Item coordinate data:
-- -- --
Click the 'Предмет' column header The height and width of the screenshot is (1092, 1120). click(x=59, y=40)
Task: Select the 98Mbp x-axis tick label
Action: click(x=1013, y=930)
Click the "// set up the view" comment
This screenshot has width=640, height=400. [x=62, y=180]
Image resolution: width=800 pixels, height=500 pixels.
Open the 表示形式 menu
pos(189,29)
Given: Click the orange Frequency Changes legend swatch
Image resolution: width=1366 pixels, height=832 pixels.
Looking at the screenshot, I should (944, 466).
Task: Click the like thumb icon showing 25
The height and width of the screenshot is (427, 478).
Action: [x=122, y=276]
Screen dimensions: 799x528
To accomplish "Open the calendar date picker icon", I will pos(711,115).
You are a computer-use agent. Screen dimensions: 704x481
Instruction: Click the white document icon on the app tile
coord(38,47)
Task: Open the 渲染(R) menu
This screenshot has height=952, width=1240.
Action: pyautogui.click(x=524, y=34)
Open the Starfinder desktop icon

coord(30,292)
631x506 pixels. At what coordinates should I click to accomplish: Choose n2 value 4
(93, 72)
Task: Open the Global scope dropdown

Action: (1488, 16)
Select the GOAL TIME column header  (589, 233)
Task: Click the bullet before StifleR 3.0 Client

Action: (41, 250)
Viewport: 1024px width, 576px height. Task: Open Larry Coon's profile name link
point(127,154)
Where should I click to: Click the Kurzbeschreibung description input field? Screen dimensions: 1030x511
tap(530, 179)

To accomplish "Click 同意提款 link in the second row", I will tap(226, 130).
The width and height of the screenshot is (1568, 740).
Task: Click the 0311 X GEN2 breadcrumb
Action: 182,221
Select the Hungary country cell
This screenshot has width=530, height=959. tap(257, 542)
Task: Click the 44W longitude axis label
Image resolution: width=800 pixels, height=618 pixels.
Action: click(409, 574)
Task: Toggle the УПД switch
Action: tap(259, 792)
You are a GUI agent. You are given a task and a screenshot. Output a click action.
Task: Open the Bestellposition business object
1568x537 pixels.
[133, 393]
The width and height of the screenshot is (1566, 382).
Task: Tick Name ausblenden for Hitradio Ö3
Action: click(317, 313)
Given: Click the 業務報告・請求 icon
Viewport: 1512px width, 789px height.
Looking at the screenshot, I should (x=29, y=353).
-- -- --
WRITTEN PROBLEM:
Rewrite the part of the records above that opens with the line containing "Task: Click the like thumb icon showing 25" and closes with the line containing "tap(530, 179)", keeping every line in it and offsetting each coordinate in the answers by -102.

THE RESPONSE:
Task: Click the like thumb icon showing 25
The height and width of the screenshot is (427, 478).
Action: [x=20, y=174]
Screen dimensions: 799x528
To accomplish "Open the calendar date picker icon", I will pos(609,13).
You are a computer-use agent. Screen dimensions: 704x481
Instruction: Click the white document icon on the app tile
coord(-64,-55)
Task: Open the 渲染(R) menu
This screenshot has height=952, width=1240.
Action: pyautogui.click(x=422, y=-68)
Open the Starfinder desktop icon

coord(-72,190)
631x506 pixels. At what coordinates should I click to accomplish: Choose n2 value 4
(-9, -30)
Task: Open the Global scope dropdown

Action: (1386, -86)
Select the GOAL TIME column header  (487, 131)
Task: Click the bullet before StifleR 3.0 Client

Action: (-61, 148)
Viewport: 1024px width, 576px height. Task: Open Larry Coon's profile name link
point(25,52)
Where should I click to: Click the Kurzbeschreibung description input field? Screen dimensions: 1030x511
tap(428, 77)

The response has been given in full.